Après deux ans, la progression radiographique mesurée au moyen du Sharp-Genant score total était 81 % plus faible chez les patients du groupe TCZ à 8 mg/kg plus MTX que chez les patients du groupe MTX seul (0,37 vs 1,96; p<0,001), et 82 % des patients du groupe 8 mg/kg ne présentaient aucun signe de progression radiographique comparativement à 60 % des patients sous MTX seul. Parmi les patients qui ont d’emblée été randomisés dans le groupe 8 mg/kg, on a observé une faible activité de la maladie chez plus de 60 % des sujets du groupe, et le pourcentage de patients qui étaient parvenus à la rémission après 52 semaines (48 %) a continué d’augmenter jusqu’à la 104e semaine (65 %). Les nombres moyens d’articulations tuméfiées et d’articulations douloureuses ont aussi continué de baisser entre la 52e et la 104e semaine (fin de l’étude).

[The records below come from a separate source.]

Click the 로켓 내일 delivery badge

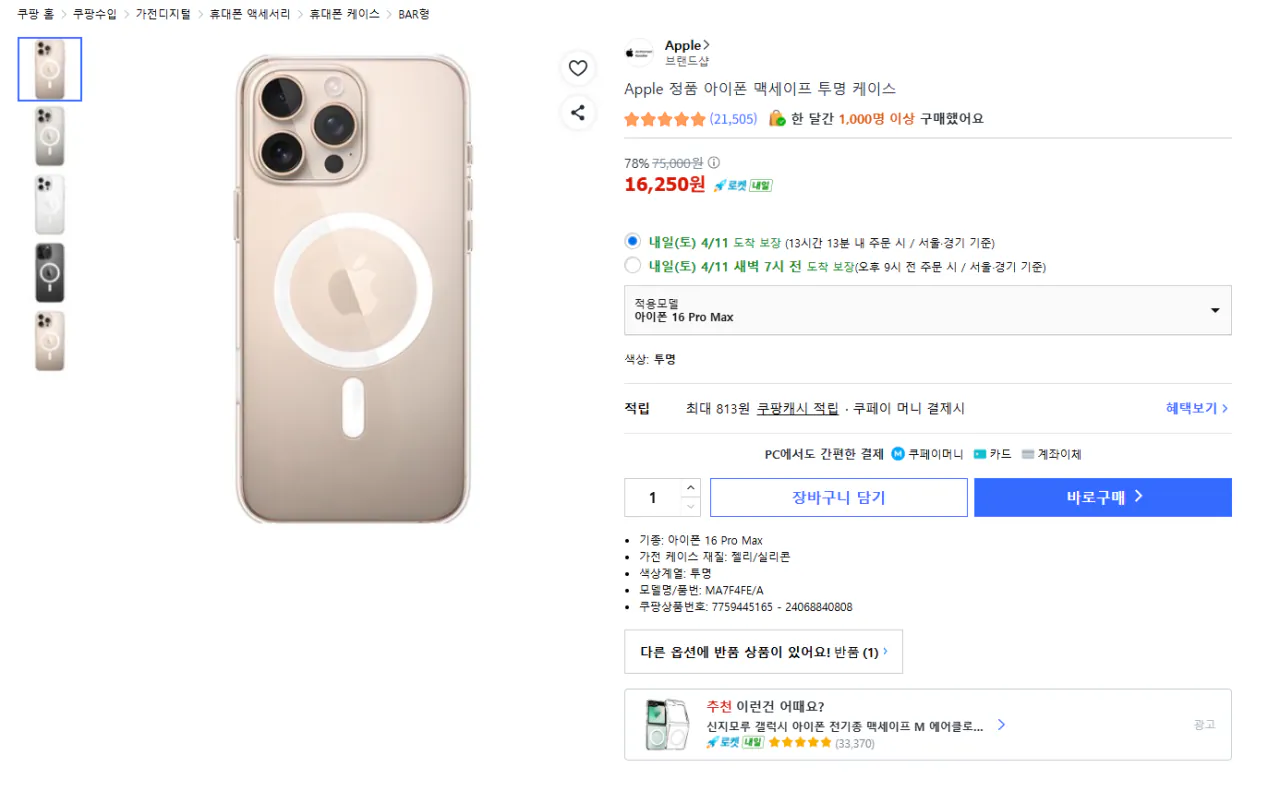(x=741, y=184)
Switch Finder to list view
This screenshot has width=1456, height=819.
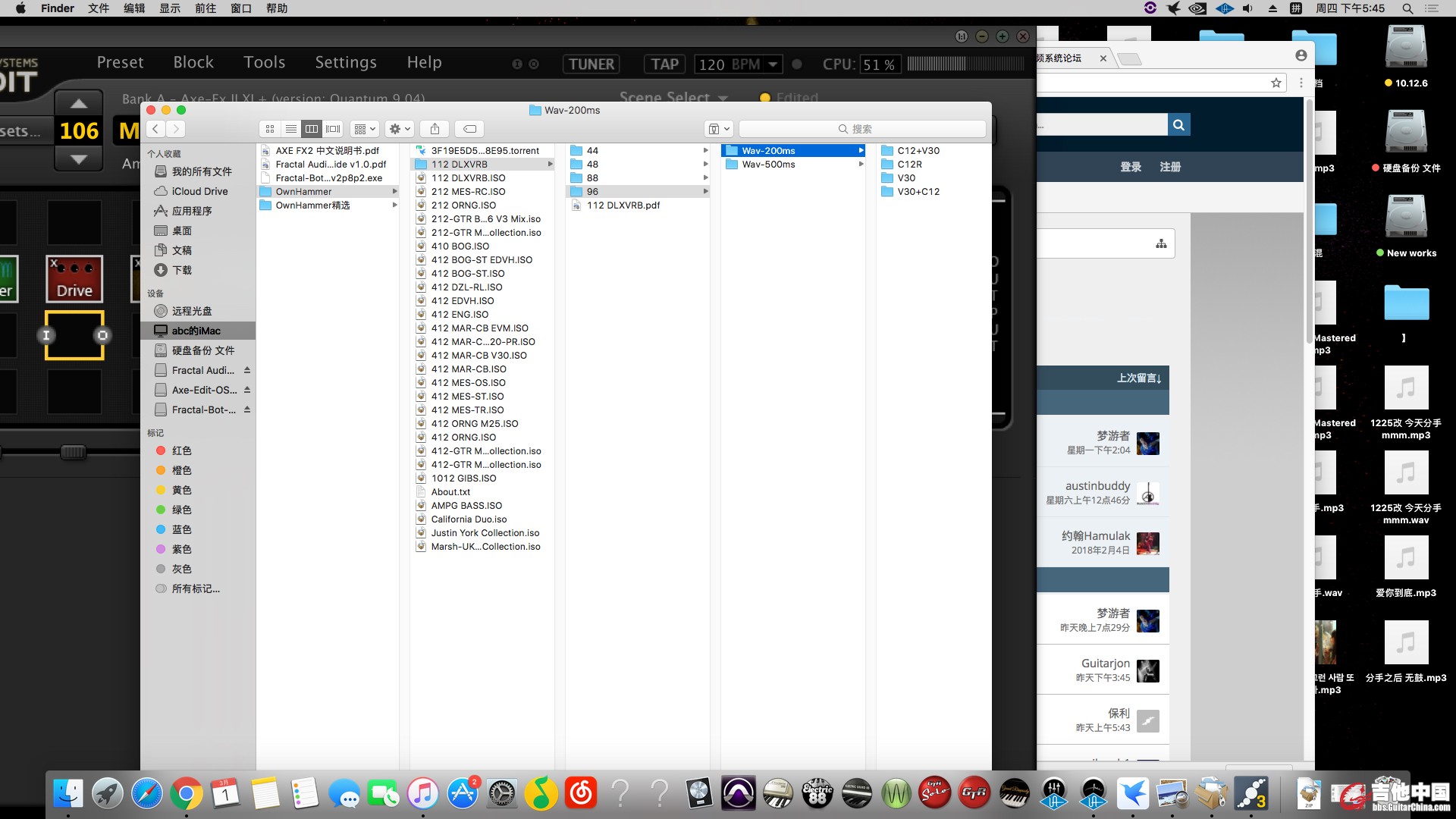point(291,129)
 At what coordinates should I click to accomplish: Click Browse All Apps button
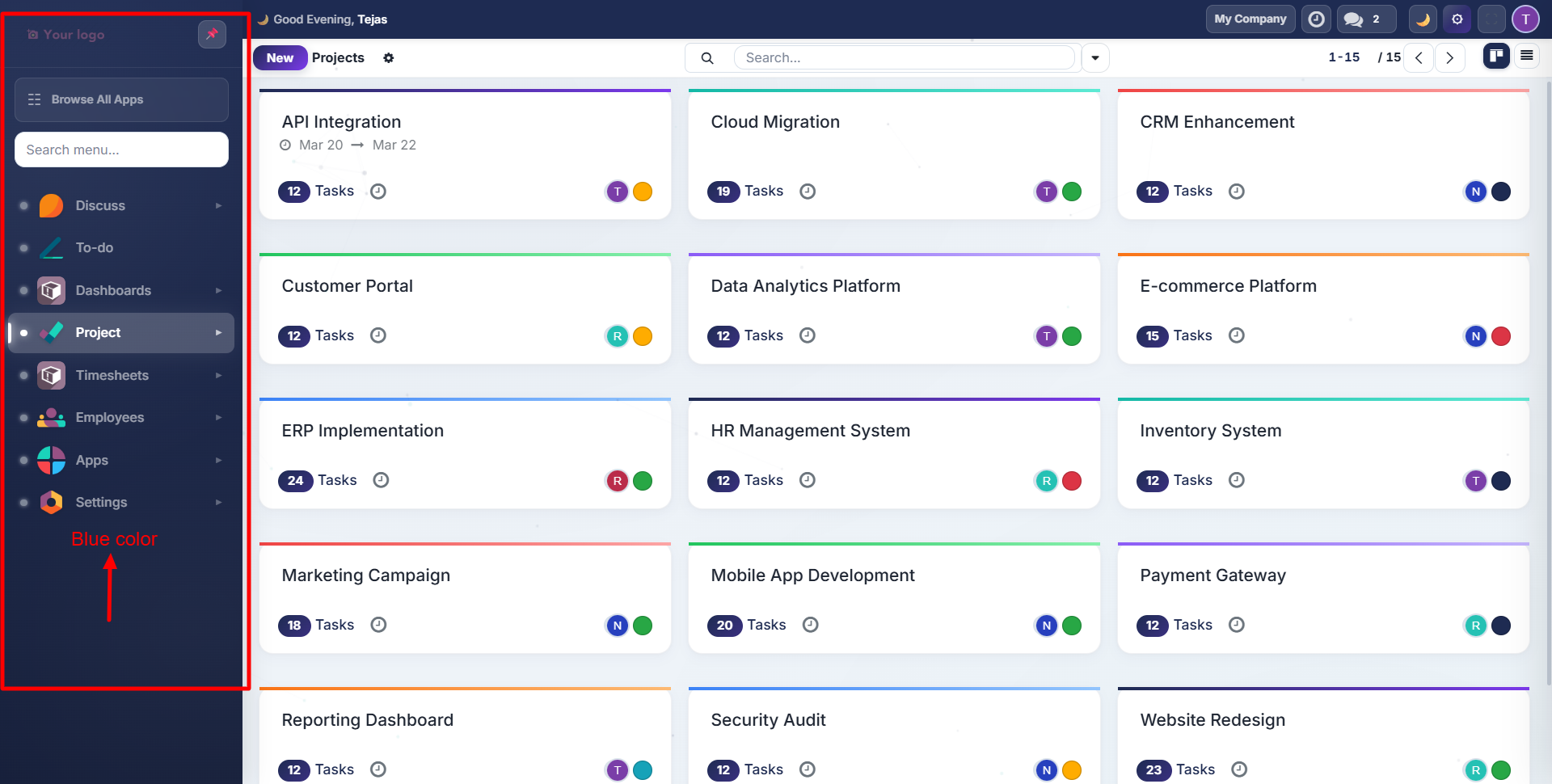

«L’étude LITHE montre clairement que le TCZ agit non seulement sur l’expression clinique de la maladie, mais aussi sur son expression radiographique, ce qui est l’objectif de tout traitement censé infléchir l’évolution de la maladie, fait remarquer le Pr Smolen. Il s’agit là d’un point très important puisque la progression radiographique finit par entraîner une perte irréversible de la capacité fonctionnelle.»

Résultats de l’étude TAMARA

Nous avons bien sûr besoin de données d’essais cliniques pour établir l’innocuité et l’efficacité de tout nouvel agent, mais c’est l’expérience réelle au quotidien qui intéresse le plus les rhumatologues. L’essai TAMARA (Tocilizumab and DMARD Achievement in RA) en est un bon exemple.

En tout, 293 patients polyarthritiques de 70 centres qui n’avaient pas obtenu une réponse appropriée à un agent de rémission traditionnel ou biologique ont été admis à l’étude TAMARA. Le score DAS 28 moyen se chiffrait à 7,7 au départ, et l’obtention d’un faible score DAS 28 (<u><</u>3,2) était le paramètre principal de l’étude.

Le Dr Gerd Burmester, professeur titulaire de médecine, Hôpital universitaire Charité, Berlin, Allemagne, a présenté les résultats de l’analyse partielle. Après quatre semaines, environ 52 % et 10 % des patients étaient parvenus à une réponse modérée ou bonne, respectivement, selon la classification de la Ligue européenne contre le rhumatisme (EULAR). Après 24 semaines, les pourcentages correspondants étaient 37 % et 31%. Le score au questionnaire HAQ dénotait une réponse chez quelque 60 % des patients après quatre semaines et 65 % des patients après 24 semaines. De même, un faible score DAS 28 a été rapporté chez plus de 30 % des sujets de la cohorte après 24 semaines. «Ces résultats m’ont beaucoup étonné parce que la maladie était extrêmement active au départ», souligne le Dr Burmester. Le taux moyen de protéine C-réactive est passé de 26,6 mg/L au départ à un taux quasi normal – 5,4 mg/L en moyenne – après une semaine de traitement. De plus, le score d’évaluation de la fatigue FACIT-F (Functional Assessment of Chronic Illness Therapy-Fatigue) et le score au questionnaire HAQ dénotaient tous deux une amélioration précoce.

Les patients ont bien toléré le traitement, et aucun problème d’innocuité supplémentaire n’a été signalé au-delà de ce que les essais cliniques avaient déjà révélé. Les chercheurs ont conclu que le traitement par le TCZ permettait une amélioration rapide des signes et des symptômes de la polyarthrite rhumatoïde dans des conditions proches de la pratique réelle et que cette amélioration avait été observée en présence d’une maladie très active au départ malgré un traitement antérieur par des agents de rémission traditionnels ou biologiques.